L’inquadramento tra il personale amministrativo dei docenti inidonei non sarà irreversibile. Un decreto firmato dal ministro dell’istruzione, Francesco Profumo, e alla controfirma dei responsabibili dell’economia e della funzione pubblica, data per imminente, elenca tutti gli elementi ritenuti necessari per dare applicazione alle disposizioni contenute nell’art.14, commi 13 e 14 della legge agosto2012 n. 135.
Rispetto ad anticipazioni circolate nelle scorse settimane, il documento contiene diverse novità la più importante delle quali è quella che non esclude la possibilità di un rientro nel ruolo docente anche dopo l’inquadramento nel ruolo Ata. Il provvedimento conferma che tanto i docenti inidonei quanto quelli titolari delle classi C555 e C999 devono transitare nei ruoli del personale Ata con la qualifica di assistente amministrativo o tecnico di cui al vigente contratto collettivo nazionale scuola, sottoscritto il 29 settembre 2007, con la precisazione che per il personale delle classi C555 e C999 i profili professionali di inquadramento saranno assegnati in base al titolo di studio posseduto. L’inquadramento nell’area contrattuale del personale Ata, con decorrenza 1° settembre 2012, sarà disposto a mezzo di contratto collettivo da emanare a cura del competente direttore generale. Limitatamente ai docenti inidonei si precisano le modalità per l’immissione in ruolo su tutti i posti vacanti e disponibili e quelle per l’attribuzione della sede di servizio anche in caso di concorrenzialità tra più aspiranti. I docenti appartenenti alle classi C555 e C999, già in possesso dell’abilitazione all’insegnamento per classe di concorso diversa rispetto a quella di appartenenza ovvero di titolo di studio valido per altro posto di insegnamento tecnico-pratico potranno essere inquadrati nella nuova classe di concorso con sede provvisoria, a decorrere dal 1° settembre 2012. Potranno partecipare a corsi di riconversione professionale e partecipare nel corso dell’anno scolastico 2012/2013 ai corsi per l’acquisizione del titolo di specializzazione per l’insegnamento su posti di sostegno. Acquisito il titolo, al momento del crearsi delle condizioni per l’immissione in ruolo, cesseranno di appartenere al ruolo Ata e saranno nuovamente inquadrati in quello del personale docente.
Successivamente all’immissione nel ruolo del personale Ata, prevaletemente con compiti amministrativi presso le segreterie, i docenti potranno transitare presso amministrazioni pubbliche in cui possono essere proficuamente utilizzate le professionalità possedute. Il transito sarà consentito nel rispetto delle procedure previste per le amministrazioni di destinazione.

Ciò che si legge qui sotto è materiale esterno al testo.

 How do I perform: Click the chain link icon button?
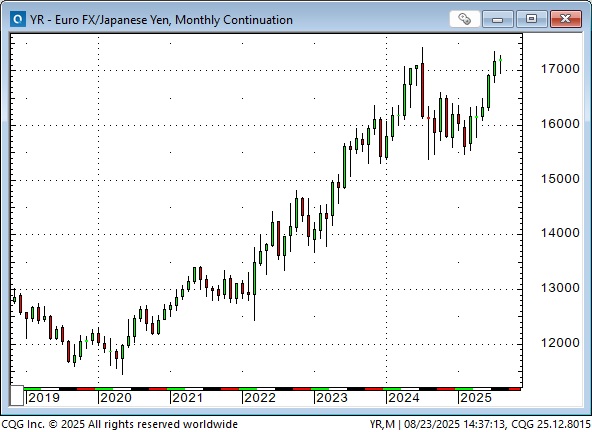click(465, 19)
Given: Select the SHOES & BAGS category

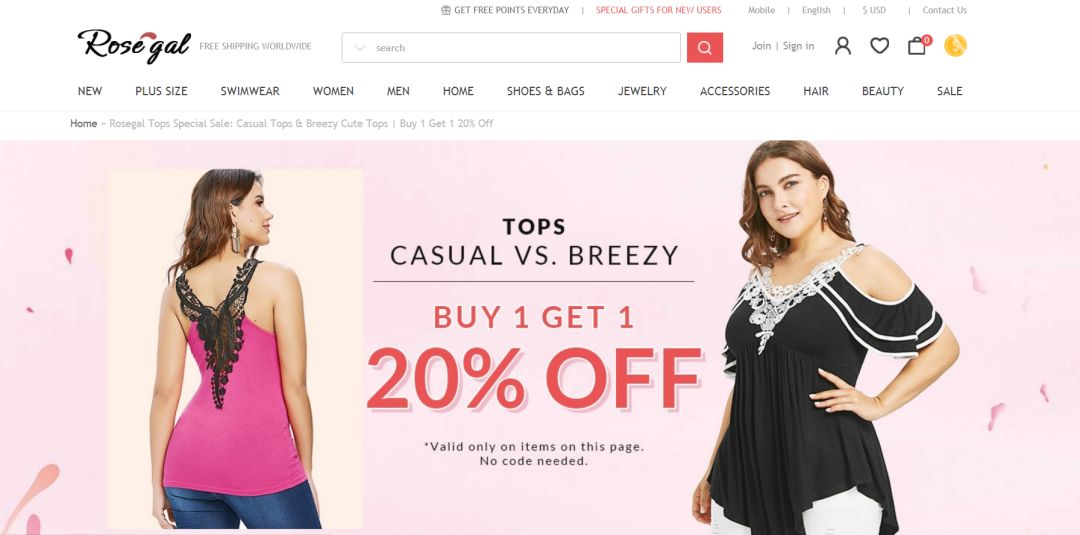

Se già in servizio presso gli uffici dell’amministrazione centrale e periferica potranno essere utilizzati, per continuità dell’azione amministrativa ovvero per esigenze di carattere organizzativo e funzionale, nei medesimi uffici fino a nuova disponibilità di posti. Potranno inoltre rientrare nei ruoli del personale docente qualora la commissione medica operante presso le aziende sanitarie locali accerti la intervenuta idoneità all’insegnamento. In tale caso la sede di titolarità sarà attribuita secondo le procedure e le modalità stabilite per la mobilità del personale docente. La visita medico collegiale dovrà essere chiesta dall’interessato.
Il personale dichiarato permanentemente inidoneo all’insegnamento ma idoneo ad altri compiti, se in possesso alla data di pubblicazione del decreto dei requisiti previsti dalla normativa vigente per il diritto al trattamento pensionistico (nel 2012, 66 anni di età o 41 anni di contributi se donna e 42 se uomo), potrà presentare istanza di cessazione dal servizio anche al di fuori dei termini annualmente definiti con decreto ministeriale e cessare dal servizio anche in corso di anno scolastico. Nel nuovo decreto non si fa, invece, alcun riferimento al comma 4.4 del decreto ministeriale n. 79/2011 il quale consentiva agli inidonei di essere dispensati dal servizio per motivi di salute secondo le modalità previste dalla normativa vigente al momento della domanda( almeno 15 anni di contribuzione indipendentemente dall’età anagrafica).